Stored data entries:

--------------------------------------------------

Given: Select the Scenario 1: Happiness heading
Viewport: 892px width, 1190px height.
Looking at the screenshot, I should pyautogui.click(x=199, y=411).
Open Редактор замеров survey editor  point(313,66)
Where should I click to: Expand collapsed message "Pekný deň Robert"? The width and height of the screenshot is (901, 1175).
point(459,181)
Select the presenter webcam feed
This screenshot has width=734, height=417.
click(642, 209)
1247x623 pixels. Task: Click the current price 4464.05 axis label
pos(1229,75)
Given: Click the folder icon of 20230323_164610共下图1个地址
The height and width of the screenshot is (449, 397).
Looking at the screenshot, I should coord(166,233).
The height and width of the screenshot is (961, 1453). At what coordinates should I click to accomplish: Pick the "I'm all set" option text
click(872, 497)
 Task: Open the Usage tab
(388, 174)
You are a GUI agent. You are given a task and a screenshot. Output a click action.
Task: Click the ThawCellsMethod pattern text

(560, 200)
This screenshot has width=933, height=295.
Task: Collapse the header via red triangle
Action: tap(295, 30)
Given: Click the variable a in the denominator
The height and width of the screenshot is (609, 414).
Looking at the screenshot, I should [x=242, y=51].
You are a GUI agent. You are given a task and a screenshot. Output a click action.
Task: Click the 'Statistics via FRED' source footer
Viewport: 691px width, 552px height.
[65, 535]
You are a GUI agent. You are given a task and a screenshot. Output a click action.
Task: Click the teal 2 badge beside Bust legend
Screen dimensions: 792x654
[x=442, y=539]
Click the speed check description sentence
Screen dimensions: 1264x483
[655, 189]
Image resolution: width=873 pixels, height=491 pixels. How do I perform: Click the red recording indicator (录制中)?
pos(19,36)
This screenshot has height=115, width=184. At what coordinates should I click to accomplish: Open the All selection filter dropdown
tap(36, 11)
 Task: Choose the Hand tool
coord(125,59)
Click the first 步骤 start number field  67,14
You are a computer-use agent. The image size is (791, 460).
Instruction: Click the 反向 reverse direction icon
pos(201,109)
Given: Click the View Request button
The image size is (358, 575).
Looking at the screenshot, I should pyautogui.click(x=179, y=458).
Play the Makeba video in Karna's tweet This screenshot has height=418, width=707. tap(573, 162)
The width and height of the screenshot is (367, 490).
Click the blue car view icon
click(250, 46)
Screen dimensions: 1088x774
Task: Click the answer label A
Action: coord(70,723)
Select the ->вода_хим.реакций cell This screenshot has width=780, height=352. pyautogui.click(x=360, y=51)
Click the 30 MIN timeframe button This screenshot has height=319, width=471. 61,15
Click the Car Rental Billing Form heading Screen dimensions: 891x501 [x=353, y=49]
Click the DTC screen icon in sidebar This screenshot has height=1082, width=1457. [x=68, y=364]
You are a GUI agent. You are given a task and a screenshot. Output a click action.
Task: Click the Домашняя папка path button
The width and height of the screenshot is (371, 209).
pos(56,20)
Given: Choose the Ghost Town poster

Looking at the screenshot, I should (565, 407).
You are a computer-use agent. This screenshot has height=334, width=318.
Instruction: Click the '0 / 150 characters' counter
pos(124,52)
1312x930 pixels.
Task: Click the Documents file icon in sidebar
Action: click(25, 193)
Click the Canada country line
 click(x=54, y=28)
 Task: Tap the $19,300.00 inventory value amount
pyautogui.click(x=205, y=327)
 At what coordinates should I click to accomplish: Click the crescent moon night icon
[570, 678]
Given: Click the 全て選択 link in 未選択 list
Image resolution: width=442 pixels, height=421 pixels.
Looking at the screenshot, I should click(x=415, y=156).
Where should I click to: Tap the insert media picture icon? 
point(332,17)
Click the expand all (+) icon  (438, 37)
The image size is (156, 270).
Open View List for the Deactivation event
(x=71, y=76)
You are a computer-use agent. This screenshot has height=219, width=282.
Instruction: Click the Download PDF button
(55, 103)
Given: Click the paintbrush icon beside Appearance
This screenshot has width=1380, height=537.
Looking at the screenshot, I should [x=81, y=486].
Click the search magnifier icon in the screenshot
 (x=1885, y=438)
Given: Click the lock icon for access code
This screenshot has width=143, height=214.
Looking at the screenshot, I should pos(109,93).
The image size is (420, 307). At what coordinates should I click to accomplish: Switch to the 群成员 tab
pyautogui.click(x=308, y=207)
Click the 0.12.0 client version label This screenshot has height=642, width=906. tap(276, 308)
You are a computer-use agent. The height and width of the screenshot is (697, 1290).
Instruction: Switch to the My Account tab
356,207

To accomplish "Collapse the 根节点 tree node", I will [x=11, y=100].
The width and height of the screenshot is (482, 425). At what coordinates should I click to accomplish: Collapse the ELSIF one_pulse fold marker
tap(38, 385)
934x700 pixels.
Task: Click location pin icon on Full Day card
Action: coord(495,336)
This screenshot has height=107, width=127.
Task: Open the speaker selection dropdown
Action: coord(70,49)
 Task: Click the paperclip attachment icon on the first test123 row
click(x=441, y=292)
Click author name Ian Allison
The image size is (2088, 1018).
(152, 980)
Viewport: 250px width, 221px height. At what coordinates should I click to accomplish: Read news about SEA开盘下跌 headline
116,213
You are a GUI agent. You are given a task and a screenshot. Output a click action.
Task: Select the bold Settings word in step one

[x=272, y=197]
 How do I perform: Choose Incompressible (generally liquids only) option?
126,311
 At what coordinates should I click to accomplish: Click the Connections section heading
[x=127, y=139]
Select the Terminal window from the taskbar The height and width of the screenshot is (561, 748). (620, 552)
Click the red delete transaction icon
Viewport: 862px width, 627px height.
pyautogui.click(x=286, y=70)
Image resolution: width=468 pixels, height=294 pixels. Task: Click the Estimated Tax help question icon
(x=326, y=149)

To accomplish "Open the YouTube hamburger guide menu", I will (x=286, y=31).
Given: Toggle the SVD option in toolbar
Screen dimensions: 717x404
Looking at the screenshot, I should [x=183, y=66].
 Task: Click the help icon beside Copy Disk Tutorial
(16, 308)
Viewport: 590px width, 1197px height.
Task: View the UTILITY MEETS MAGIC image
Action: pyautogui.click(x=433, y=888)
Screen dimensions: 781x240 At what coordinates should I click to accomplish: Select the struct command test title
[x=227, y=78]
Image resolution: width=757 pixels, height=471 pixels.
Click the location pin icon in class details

--------------------------------------------------

What this task involves - Work out how many lines in the records contain the word "computer", and give that number by itself.

Output for this task - 4